For once I was all over the soccer routine. We even arrived before the game began (big improvement) and I had a chair to sit in and a travel mug of strong coffee. While Master7 changed shirts and started kicking a ball around I sat down and took a swig of Joe. And the hot coffee spilled into my lap, making it look like I got so excited at the prospect of my son losing his game I peed myself. But this wasn’t the worst the day had install for me either.
This afternoon, Tracey was taking photos for a friend, Miss17was working and Miss5 had to go to a birthday party – all at 3pm. This meant I had to go to Hungry Jacks with FIVE KIDS. But this wasn’t the worst.
The first thing I did when I arrived at Hungry Jacks was to pull out a bottle for Miss0. The second thing I did was to spill the formula powder all down my jeans and through my shoes. Not the worst bit.
Then as I was packing everything up, encouraging Miss5 to say thank you to her hosts and comfort a whingy baby, I suddenly noticed Miss2 had disappeared. And still this wasn’t the worst moment.
Seconds later I spotted her. Someone had just walked in and let her out the automatic doors: she was standing outside the building. Not the worst moment, but we’re getting close.
I was holding the baby, and between me and the door was the pram, tables, chairs and Master7 and Miss8.
“Quick!” I snapped, pointing at their little sister. Like troopers they took off. So did Miss2 – straight towards our car on the other side of the carpark. You’d think we were at the worst bit, but we’re not there yet.
In a flap I scanned the carpark. No cars were coming in or out and the kids were on their way. I didn’t panic, although I had maneuvered around the obstacles towards the door. I could see it would all be okay in a few seconds.
Then Master7 came racing back up to me. “The doors won’t open!”

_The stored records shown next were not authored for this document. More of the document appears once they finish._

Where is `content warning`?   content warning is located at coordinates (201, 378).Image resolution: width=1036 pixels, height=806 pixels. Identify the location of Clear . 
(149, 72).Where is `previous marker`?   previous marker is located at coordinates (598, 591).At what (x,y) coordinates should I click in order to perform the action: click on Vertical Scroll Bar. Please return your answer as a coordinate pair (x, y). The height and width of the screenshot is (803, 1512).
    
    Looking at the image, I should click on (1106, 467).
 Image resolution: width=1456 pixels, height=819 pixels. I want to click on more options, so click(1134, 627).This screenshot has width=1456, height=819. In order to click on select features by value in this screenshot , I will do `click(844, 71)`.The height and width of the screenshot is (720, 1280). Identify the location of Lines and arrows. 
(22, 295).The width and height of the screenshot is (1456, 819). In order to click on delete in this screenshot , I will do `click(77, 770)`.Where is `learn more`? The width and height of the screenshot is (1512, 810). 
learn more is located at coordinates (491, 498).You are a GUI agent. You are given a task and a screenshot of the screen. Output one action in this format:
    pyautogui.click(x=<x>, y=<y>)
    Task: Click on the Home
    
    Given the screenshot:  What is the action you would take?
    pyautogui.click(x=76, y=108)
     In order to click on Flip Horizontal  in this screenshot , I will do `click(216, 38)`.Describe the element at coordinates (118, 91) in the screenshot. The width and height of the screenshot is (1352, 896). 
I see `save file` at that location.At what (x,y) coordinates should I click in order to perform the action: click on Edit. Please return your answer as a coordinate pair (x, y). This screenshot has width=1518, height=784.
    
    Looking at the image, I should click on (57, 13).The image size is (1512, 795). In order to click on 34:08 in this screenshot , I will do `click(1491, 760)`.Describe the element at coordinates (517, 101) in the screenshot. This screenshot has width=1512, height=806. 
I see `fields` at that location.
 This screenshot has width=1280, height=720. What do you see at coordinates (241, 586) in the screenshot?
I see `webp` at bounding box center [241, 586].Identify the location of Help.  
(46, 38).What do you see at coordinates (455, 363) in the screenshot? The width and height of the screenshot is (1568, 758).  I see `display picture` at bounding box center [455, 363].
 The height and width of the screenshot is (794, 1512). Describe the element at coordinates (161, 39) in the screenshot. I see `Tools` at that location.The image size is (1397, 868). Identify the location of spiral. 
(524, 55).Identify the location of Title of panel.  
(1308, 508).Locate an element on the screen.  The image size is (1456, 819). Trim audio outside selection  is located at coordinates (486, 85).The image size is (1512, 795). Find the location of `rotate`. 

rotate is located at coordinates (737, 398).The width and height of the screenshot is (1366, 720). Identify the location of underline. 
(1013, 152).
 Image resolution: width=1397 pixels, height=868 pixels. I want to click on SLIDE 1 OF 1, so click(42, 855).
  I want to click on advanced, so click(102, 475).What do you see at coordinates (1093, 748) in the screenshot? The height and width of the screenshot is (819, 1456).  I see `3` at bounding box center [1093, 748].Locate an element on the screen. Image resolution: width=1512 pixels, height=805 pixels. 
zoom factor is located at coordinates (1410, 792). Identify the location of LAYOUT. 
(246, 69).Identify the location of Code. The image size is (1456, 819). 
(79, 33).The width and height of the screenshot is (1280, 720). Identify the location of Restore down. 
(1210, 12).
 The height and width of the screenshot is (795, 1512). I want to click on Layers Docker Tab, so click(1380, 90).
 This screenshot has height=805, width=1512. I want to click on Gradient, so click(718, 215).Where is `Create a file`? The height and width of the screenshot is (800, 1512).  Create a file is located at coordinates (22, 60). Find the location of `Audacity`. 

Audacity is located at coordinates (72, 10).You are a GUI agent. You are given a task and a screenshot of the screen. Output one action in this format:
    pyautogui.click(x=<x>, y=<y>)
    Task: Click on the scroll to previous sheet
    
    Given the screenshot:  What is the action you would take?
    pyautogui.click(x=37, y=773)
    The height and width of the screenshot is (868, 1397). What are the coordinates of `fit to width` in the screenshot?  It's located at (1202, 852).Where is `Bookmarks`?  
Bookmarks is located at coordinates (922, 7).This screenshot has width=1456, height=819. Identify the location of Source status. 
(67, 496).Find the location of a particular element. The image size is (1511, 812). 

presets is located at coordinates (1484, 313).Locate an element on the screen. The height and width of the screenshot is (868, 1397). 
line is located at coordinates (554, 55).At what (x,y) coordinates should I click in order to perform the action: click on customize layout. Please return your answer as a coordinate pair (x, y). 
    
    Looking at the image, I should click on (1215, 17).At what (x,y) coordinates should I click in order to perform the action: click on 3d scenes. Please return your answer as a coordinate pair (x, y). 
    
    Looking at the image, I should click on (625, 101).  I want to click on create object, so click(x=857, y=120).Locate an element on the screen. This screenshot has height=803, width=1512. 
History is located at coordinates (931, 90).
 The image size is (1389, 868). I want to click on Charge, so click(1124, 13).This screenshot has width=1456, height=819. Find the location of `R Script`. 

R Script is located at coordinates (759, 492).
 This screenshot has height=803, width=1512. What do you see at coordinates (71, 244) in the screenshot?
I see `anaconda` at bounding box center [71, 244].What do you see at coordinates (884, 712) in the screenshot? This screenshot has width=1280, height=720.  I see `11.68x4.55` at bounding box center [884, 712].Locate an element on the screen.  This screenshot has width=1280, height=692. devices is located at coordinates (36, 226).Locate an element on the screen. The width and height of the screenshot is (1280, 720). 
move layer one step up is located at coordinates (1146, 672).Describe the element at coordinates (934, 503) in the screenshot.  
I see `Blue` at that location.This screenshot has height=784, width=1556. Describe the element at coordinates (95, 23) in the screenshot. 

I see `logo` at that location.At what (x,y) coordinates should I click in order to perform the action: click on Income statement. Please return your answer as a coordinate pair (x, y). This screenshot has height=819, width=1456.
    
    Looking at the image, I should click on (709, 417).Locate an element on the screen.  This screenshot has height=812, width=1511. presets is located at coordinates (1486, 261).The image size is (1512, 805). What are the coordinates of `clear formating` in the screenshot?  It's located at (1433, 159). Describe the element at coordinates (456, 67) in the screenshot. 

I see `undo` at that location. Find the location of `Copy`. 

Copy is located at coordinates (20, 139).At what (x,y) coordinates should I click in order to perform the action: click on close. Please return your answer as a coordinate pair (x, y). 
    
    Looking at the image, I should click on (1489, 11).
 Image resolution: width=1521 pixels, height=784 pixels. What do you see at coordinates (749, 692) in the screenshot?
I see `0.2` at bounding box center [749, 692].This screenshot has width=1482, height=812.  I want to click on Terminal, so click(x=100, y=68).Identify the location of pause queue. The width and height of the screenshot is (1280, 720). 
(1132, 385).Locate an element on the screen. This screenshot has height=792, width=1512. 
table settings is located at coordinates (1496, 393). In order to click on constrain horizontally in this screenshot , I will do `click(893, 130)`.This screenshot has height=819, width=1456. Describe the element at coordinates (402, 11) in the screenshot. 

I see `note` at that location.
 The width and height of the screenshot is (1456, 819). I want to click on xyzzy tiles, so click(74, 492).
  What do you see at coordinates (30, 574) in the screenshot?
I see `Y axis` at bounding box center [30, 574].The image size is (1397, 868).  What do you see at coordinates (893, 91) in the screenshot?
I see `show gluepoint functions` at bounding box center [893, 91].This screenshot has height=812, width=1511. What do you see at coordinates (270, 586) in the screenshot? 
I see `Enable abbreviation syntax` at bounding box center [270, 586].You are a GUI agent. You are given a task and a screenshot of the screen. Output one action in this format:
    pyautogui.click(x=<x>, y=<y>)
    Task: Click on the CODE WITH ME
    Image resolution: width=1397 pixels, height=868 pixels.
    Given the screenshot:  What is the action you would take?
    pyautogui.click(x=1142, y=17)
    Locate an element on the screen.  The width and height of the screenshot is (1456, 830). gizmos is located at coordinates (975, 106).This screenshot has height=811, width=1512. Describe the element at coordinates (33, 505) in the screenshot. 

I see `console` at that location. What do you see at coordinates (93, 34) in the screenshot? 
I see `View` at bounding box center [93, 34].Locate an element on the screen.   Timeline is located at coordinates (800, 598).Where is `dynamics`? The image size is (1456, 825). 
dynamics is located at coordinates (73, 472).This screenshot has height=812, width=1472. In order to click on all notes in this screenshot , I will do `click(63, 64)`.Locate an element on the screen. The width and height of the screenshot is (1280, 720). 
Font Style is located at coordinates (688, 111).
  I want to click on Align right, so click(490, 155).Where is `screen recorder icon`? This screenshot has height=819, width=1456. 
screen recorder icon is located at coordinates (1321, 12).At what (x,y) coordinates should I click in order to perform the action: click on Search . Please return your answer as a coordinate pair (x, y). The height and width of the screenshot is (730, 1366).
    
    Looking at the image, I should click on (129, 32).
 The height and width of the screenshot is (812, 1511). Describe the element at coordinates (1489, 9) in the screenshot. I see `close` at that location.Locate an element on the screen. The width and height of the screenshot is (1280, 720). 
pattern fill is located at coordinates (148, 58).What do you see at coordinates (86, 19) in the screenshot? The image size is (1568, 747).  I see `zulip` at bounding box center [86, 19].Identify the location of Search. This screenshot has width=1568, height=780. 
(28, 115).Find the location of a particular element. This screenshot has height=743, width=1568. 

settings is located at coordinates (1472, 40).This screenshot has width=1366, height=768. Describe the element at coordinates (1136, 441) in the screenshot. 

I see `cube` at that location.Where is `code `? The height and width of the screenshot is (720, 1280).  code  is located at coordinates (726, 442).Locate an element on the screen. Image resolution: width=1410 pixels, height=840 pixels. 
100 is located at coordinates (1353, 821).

But Miss8 was through the automatic doors. I later found out when they hadn’t opened for her she’d been trying to pry them open with her fingers while screaming out, “I have to get out!”
So now Miss8 was outside the building and only fifteen meters from Miss2, who was over by our car.
And for some reason Miss8 stopped. She stopped and started to yell out her little sister’s name. And for some reason her little sister left the vicinity of our car and started to walk towards the highway.
THIS was the moment my heart faltered.
“Don’t just stand there. Go!” I shouted at Miss8. Of course the trouble with someone running at a 2 year old is they tend to run away. This was the moment I saw the inevitable disaster I had no way of stopping. This was the worst bit. “Quick! Grab her.”
And she did. And it was all okay. She grabbed her and held onto her and, unusually, Miss2 stayed put until I got there.
But the questions kept ringing in my head – Where did I stuff up? How did I allow myself to lose track of her? How am I going to explain all this to Tracey?
So here I am six hours later and the whole scene keeps playing over and over in my head. If Miss2 had run instead of walked towards the highway: If a car had turned into the carpark: If someone had backed out.
It can happen to anyone, I know, but the thing is it happened to me, and I don’t want to go through that again. My ticker couldn’t take it.